>> start Supplied data
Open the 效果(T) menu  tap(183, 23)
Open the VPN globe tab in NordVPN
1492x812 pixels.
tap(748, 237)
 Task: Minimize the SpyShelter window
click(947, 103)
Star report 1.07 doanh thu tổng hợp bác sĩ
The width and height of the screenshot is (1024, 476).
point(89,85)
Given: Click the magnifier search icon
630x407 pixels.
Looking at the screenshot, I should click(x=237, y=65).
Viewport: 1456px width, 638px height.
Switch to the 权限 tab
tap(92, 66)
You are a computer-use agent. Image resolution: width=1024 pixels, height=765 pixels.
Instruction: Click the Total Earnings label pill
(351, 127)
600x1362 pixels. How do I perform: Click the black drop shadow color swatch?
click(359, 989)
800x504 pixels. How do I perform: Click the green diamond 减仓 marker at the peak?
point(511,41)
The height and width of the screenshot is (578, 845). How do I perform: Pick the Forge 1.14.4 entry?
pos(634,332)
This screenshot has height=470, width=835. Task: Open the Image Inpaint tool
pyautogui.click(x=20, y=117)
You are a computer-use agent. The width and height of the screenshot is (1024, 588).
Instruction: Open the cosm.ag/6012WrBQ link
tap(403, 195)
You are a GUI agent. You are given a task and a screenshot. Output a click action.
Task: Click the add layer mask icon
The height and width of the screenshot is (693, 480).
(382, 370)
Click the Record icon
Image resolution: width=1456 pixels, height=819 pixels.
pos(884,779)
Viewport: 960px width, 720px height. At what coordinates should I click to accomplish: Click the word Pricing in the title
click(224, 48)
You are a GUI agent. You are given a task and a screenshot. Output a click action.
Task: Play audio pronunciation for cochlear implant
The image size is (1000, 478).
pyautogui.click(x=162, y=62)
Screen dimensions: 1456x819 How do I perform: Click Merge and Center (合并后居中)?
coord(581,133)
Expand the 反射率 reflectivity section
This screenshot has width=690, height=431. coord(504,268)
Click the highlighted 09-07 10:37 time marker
>> end Supplied data
§ **Task description**: Format everything from the start of the listing above down to the line containing "Looking at the" as a JSON list of strings, one string per line, leaving out blank lines.

§ **Result of this task**:
[
  "Open the 效果(T) menu  tap(183, 23)",
  "Open the VPN globe tab in NordVPN",
  "1492x812 pixels.",
  "tap(748, 237)",
  " Task: Minimize the SpyShelter window",
  "click(947, 103)",
  "Star report 1.07 doanh thu tổng hợp bác sĩ",
  "The width and height of the screenshot is (1024, 476).",
  "point(89,85)",
  "Given: Click the magnifier search icon",
  "630x407 pixels.",
  "Looking at the screenshot, I should click(x=237, y=65)."
]